Yeah. In terms of our sales cycles, we look at it with our mid-market team and our enterprise team. We're not seeing a lengthening of cycles. Some of the deals that we are now working on are just much larger deals. So the nature of those deals likely take a little longer, but when we kind of take a step back and think about alright, if we are going to have to face that headwind, could there be a little bit longer sales cycles potentially.
But, if that happens, if those sales cycles lengthen for those reasons, then there's also reasons where our TCO advantage is really going to shine. So I think what we're hearing and what we're seeing from our agency partners and the merchants that we're working with that, that TCO advantage is, is really, really powerful in a tight spinning environment.
Like I know at BigCommerce, we're looking at our, our spend on software and the mission critical software. And if you can provide me software that is 30, 50% cheaper and is better and more flexible and more modern than, you got my attention. So I think who knows what, how it's going to play out, but I think any lengthening of sales cycles could be balanced out with, maybe even higher pipeline.
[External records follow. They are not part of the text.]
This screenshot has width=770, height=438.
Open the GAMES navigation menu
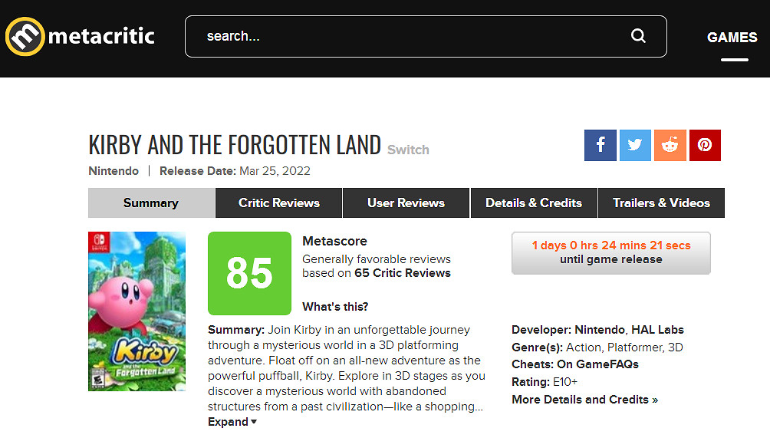point(732,38)
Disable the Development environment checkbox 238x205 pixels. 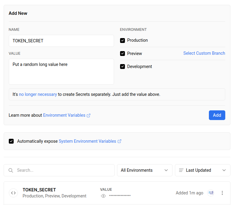tap(122, 67)
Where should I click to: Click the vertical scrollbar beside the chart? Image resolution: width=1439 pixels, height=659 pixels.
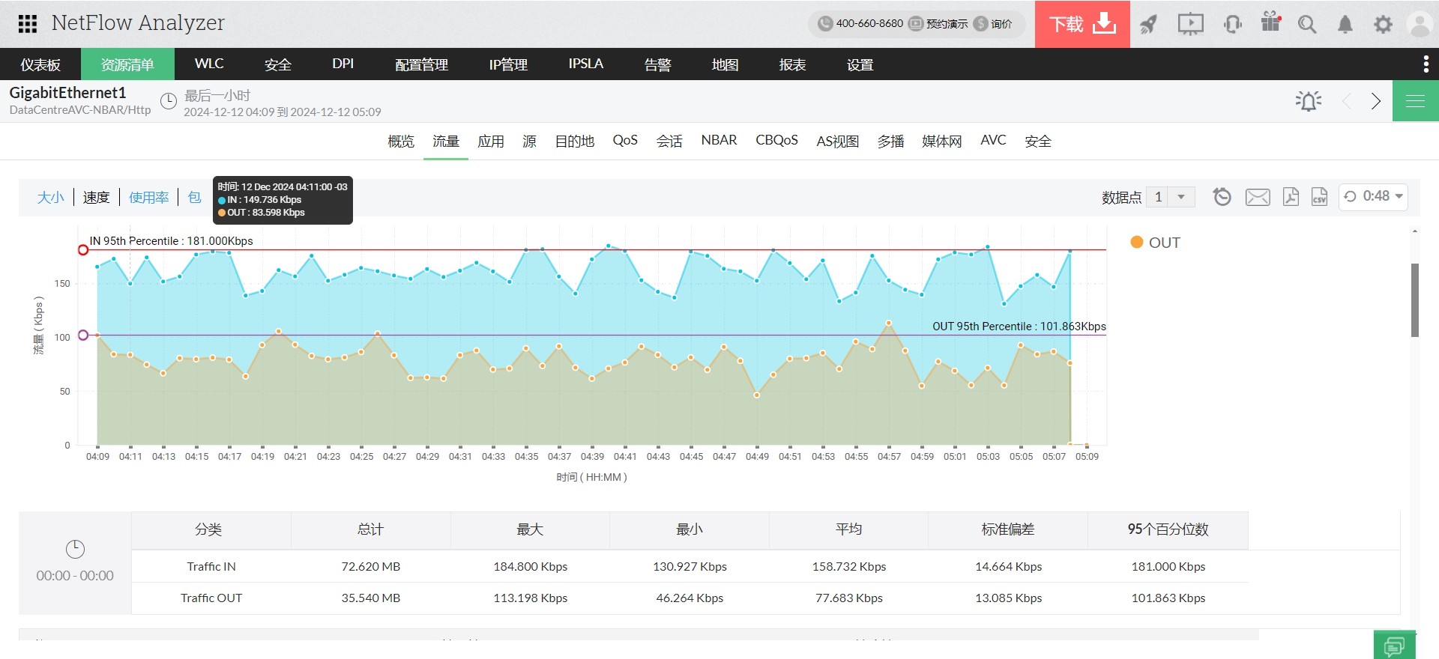point(1414,300)
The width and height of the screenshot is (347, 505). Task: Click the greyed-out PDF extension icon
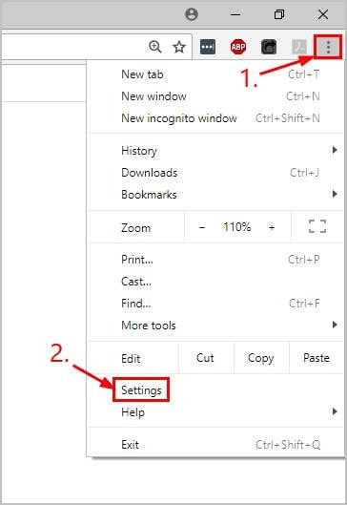coord(299,47)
Perfect. Thank you very much.
The next question will be from Ken Wong of Oppenheimer. Please go ahead.
Hi, this is Nancy [ph] on for Ken. Thanks for squeezing me in here at the end. Just one quick test question from me. You highlighted it Analyst Day that had list sales through 34% last year and accounted for about 9% of new sales MRR in the year. Can you deliver us a little color on how headless is trending in 2022 and our new sales for headless still growing around three times faster than other use cases?
That was a one-time disclosure. I'm not sure we'll update it on a quarterly basis, but I can absolutely confirm that headless demand stays very strong at BigCommerce and it's at all sizes. It's both at the low end of the market. Maybe customers are creating a front end on WordPress to the high end of the market where they're using leading CMSs like content stack content, full bloom reach, or sort of custom frameworks in react. And next.
It's really fantastic. The user experiences that businesses are creating. And it's our belief that this approach to composable or headless is viewed as sort of the leading edge and the most modern approach for companies that are capable of pulling it off. And certainly the tech analysts are saying the same thing. So, demand is strong and I'll leave it to RA when we next provide formal data updates on that. Thanks for the question.
That concludes our question-and-answer session. I would now like to turn to call back over to Mr. Brent Bellm, President, CEO and Chairman for closing remarks.
Great, thanks everybody who listened in. I want to conclude with three quick takeaways worth emphasizing. The first is Q2 again was our largest and best ever quarter of subscription ARR growth and we did that in a market environment that's not the most favorable. I think that's a great indication of just how strong our core business momentum is.
We also now have posted two quarters where we're so far this year where we've beat on the top line and bottom line guidance while holding firm to our full year guidance to the street. This is in a context where many other eCommerce players have disappointed or seen their own trend lines fall behind. And so we're really confidence in the underlying strength of our business and the things we have done to adapt to it, to stay true to our full year guidance because we certainly see headwinds in parts of our P&L as we outlined in the prepared remarks.
And then the third thing is we're really excited about the increasing recognition we're getting from tech analysts and experts that BigCommerce is today, the world's most modern enterprise eCommerce platform. We're hoping that increasingly leads to ever more consideration and adoption in the quarters ahead. So thanks again everybody for joining in. we thought it was a good quarter and we look forward to talking to you again in three months.
Thank you. The conference has now concluded. Thank you for attending today's presentation. You may now disconnect.